The third Viennese sub-project of the research initiative »Fontes Inediti Numismaticae Antiquae« is dedicated to the creation of editions of the scientific correspondence of the Austrian numismatists Erasmus Frölich (1700–1758) and Joseph Khell (1714–1772), and, based on this, the study of the development of the system of classification of ancient coins from the 16th until the 21st centuries.
The study of ancient Greek and Roman coins provides a variety of specific challenges. One of these is provided by the mass production of billions of coins in hundreds of mints in Europe, Western Asia and North Africa, over a period of more than a thousand years: the sheer abundance of the material and its typological diversity have presented scientists since the early modern period with problems regarding its quantitative mastering as well as difficulties in systematizing the various classes of objects. The system of organisation for this coinage employed in modern numismatics goes back primarily to the foundational work »Doctrina numorum veterum« (8 Volumes, Vienna 1792–1798) of Joseph Eckhel. This project aims to study the basis for Eckhel’s system of organisation as well as its reception.
This is a follow-up project to two studies that have been carried out since 2013 at the OeAW in the context of the research initiative »Fontes Inediti Numismaticae Antiquae« and which are dedicated to the examination of the scientific correspondence of Joseph Eckhel (FWF P25282) as well as of his most important Austrian precursors: Erasmus Frölich and Joseph Khell von Khellburg, who was Eckhel’s teacher (FWF P29068). The latter two founded the ›Viennese School of Numismatics‹ in the 18th century. Khell in particular maintained an extensive international network in scientific correspondence, including above all with the most significant French collector of ancient coins at the time: Joseph Pellerin (1684–1783), who himself published the most noteworthy pieces from his collection in a multi-volume work.
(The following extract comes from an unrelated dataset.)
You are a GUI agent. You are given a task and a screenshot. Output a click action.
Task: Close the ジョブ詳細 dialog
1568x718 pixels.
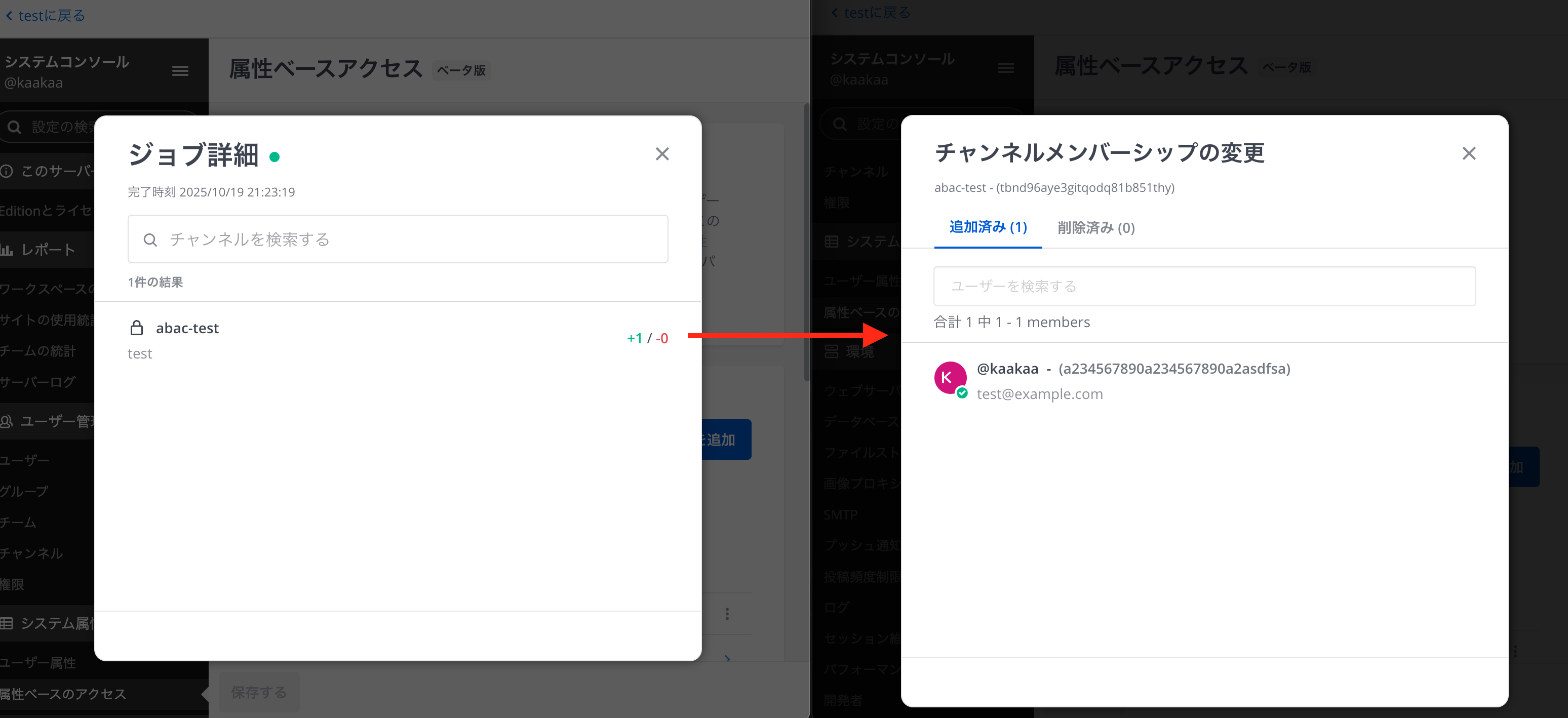(661, 154)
After Khell’s death, the scientific letters addressed to him were inherited by his pupil Eckhel.
The preparation of commented print- and digital editions of the scientific correspondence of Frölich and Khell, already initiated in the previous project, will be continued and completed: up until now, 52 letters from Frölich’s correspondence (with 22 correspondents) and 241 letters from Khell’s correspondence (with 29 correspondents) could be identified and edited for the first time.
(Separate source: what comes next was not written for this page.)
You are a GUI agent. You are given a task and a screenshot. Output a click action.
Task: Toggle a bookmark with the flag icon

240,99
The analysis of the corpora of letters of Frölich, Khell and Eckhel, however, constitutes the precondition for the examination of the development of the system of classification of ancient coins from the early modern period until the present. In his »Doctrina numorum veterum«, Eckhel adopted a geographical classification system for the non-Roman ancient coins that is still universally applied today. In doing so, he adapted a system that Joseph Pellerin, the correspondent of Joseph Khell, had developed for his »Recueil de médailles de peuples et de villes« (3 Volumes, Paris 1763). Concurrently, Eckhel took up an opposing position to that of Frölich and Khell, who had classified the ancient coins of the Imperial collection in Vienna, amongst others, according to completely different aspects.
The study of the genesis of Eckhel’s numismatic system – to analyse it against the background of similar undertakings in other disciplines during the Age of Enlightenment – provides the opportunity to answer additional essential questions: in the creation of their systems of classification, what did the numismatists of the 18th century owe to their predecessors of the 16th and 17th centuries? How did the reception of Eckhel’s system take shape? How was it able to establish itself, against alternative proposals? And how does the discipline of ancient numismatics deal with the traditional system of classification today?